Thoughts on M-STEP, by Rod Rock, Superintendent of Schools
As your superintendent, I work each day to fulfill the mission of the Clarkston Community Schools: to cultivate thinkers, learners, and positive contributors to a global society. As I encounter requirements and circumstances that conflict with our mission, I am compelled to call them into question. With that in mind, I am sharing with you some opinions that I hold relative to the State’s M-Step assessment, which are my own and not necessarily those of the Clarkston Community Schools.
Immediately upon our return from Spring Break, the Clarkston Community Schools, along with every other school district in Michigan, will begin administration in our elementary, middle, junior high, and high schools of the state of Michigan’s M-Step Assessment .

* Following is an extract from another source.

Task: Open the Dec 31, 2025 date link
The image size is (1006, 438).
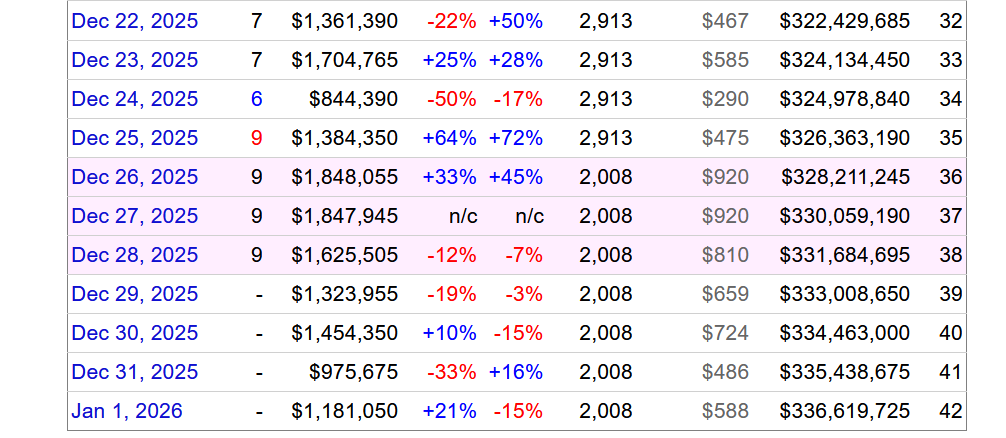Action: pyautogui.click(x=134, y=372)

For our students, I have three words to share with you regarding this test: Do your best. That’s all there is to it. There’s no reason to be stressed or to worry about this test. No matter what happens--if computers do not work perfectly, if you feel rushed, if you are unsure of answer--just do your best. You have worked hard in school. Your teachers have prepared you. You are ready. Do your best. That is it.
For us as a community of educators, parents, and citizens, I have one word for you: Why. This test, in my opinion, is not ready for our students. No matter how much time we have put into preparation, the state often cannot answer our questions relative to the assessment, regularly releases new software, and often issues new requirements. The test was supposed to be computer adaptive, adjusting according to how students answer questions, and it is not. The data were supposed to be available to us in a timely manner in order to affect our instruction, and they are not. Our principals and teachers have spent countless hours away from their classrooms preparing for a test that is not yet ready for kids. We will spend thousands of dollars in substitute teaching costs to proctor these tests. Our students in computer-related classes for the duration of the school year will have very limited access to course content due to the technological requirements of the assessments and the limited number of computers in our district. Our students who struggle most will lose invaluable support time due to the demands the tests placed upon our teachers. All of our students will lose out on content time due to the length of the tests.
It is not okay with me that our state is requiring us to disrupt school in this way in order to test our students. The State PTA recently passed an emergency resolution, as petitioned by the the Clarkston PTA Council, calling for the cessation of this test; that results not be used to limit financial resources to schools; and that future tests include flexible, localized options already in place. I am hopeful that parents will become aware of how much time, how many resources, and how much of a disruption this test will cause and will ask, Why?
Thank you for allowing me to share my opinion with you.